The tournament features four teams per year and has seen teams from Canada, the United States, Norway, Russia, South Korea, Japan, Italy, Germany, and the Czech Republic.

History
The tournament was created in 2007 by Hockey Canada. The idea behind the tournament was to give an opportunity for international level play during non-Paralympic years.

The inaugural 2007 tournament was hosted in Kelowna, British Columbia, and featured four teams – Canada , Norway, United States and Germany. Canada captured the inaugural tournament, by defeating Norway 1-0 in overtime in the gold medal game.

The 2008 tournament was held in Charlottetown, Prince Edward Island. Japan replaced Germany. For the second straight year, Canada defeated Norway in the final. However, Canada dominated the final winning 7-0

In 2009, the United States won their first title.

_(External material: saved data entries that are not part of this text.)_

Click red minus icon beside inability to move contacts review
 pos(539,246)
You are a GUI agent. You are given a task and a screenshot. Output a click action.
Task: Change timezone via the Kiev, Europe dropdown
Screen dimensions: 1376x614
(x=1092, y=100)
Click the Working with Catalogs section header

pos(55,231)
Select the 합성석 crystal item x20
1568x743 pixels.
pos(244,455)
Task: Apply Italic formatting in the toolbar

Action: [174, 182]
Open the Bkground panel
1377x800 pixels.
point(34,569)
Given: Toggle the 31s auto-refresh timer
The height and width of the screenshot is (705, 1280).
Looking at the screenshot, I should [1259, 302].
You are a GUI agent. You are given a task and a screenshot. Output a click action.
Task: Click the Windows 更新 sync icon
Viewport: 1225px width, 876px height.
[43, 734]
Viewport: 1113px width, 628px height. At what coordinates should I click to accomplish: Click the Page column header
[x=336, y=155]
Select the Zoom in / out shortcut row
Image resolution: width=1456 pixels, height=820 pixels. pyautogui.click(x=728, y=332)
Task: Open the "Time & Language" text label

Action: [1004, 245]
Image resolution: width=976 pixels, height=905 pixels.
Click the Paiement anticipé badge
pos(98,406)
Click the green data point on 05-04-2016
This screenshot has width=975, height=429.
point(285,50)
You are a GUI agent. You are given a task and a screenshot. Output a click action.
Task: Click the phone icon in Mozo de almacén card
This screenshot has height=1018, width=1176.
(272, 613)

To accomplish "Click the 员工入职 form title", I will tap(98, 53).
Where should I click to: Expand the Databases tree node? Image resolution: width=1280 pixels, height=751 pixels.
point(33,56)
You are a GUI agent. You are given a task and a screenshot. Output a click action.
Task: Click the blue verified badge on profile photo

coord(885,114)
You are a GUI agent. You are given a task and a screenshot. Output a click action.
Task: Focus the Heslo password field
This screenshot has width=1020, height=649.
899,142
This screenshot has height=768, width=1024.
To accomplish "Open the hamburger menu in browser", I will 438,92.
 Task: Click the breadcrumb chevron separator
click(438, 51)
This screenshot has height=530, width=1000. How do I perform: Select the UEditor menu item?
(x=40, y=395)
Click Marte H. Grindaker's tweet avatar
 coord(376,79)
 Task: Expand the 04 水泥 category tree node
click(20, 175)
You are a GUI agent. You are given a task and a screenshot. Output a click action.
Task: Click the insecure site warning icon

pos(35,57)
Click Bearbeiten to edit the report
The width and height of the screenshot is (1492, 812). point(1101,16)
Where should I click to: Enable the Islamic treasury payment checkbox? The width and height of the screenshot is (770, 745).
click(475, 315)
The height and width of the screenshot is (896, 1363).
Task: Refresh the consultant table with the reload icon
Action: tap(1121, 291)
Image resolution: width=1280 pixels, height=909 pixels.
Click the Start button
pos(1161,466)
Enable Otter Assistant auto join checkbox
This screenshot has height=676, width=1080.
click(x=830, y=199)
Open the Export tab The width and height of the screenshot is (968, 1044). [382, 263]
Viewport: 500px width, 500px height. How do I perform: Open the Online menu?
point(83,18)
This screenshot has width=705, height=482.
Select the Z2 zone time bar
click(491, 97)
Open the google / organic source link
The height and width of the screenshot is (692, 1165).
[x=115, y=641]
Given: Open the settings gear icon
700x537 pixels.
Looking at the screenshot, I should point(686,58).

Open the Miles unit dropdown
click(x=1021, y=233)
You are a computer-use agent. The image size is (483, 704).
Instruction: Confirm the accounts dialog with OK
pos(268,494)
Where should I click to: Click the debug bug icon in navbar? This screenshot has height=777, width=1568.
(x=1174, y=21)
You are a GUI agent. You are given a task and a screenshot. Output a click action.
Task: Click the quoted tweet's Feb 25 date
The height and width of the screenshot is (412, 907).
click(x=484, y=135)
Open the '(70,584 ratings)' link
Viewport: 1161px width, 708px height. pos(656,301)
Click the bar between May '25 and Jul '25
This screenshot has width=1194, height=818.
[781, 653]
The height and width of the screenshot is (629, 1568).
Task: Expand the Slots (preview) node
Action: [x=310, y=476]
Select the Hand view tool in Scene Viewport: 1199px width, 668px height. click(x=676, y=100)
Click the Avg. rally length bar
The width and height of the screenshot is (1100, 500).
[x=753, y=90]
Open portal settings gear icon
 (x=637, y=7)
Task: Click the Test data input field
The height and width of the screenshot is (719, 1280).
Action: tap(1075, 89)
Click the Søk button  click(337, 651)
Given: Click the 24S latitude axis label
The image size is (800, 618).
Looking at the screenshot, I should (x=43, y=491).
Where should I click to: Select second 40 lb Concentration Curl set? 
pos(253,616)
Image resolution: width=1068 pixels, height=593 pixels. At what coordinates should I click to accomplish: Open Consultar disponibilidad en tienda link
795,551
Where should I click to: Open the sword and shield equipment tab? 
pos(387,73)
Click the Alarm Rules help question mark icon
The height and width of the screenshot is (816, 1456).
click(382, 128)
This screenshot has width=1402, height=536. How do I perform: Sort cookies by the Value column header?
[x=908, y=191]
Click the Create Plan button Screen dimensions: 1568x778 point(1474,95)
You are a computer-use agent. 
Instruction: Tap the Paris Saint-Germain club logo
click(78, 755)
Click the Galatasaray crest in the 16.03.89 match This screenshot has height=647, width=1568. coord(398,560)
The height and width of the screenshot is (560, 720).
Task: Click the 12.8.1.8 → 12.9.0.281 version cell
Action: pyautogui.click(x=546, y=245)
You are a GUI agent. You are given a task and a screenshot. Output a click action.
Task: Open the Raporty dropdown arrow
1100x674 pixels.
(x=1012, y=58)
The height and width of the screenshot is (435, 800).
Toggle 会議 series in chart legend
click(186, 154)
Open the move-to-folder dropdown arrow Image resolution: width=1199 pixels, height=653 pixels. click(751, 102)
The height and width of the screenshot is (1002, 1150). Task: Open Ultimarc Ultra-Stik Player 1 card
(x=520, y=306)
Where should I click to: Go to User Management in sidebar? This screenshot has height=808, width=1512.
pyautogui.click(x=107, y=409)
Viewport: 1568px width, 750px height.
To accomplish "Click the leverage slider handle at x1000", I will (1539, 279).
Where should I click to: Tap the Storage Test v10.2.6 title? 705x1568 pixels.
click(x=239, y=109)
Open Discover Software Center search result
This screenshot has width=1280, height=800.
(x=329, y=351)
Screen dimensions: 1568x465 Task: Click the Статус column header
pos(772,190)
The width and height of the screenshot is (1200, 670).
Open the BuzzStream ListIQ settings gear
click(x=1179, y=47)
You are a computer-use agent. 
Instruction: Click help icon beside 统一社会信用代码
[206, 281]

They defeated Canada in overtime 3-2 in Charlottetown, Prince Edward Island. No tournament was held in 2010, owing to the 2010 Winter Paralympics held in Vancouver, British Columbia that year. Instead, two tournaments were held in 2011, in April in London, Ontario, Canada defeated Norway in the final 8-0. In the November tournament that year in Calgary, Alberta, Canada again captured Gold, defeating the United States 4-1 in the final. The 2012 tournament was held again in Calgary, Alberta and saw the United States capture their second gold, defeating Canada 1-0 in the final.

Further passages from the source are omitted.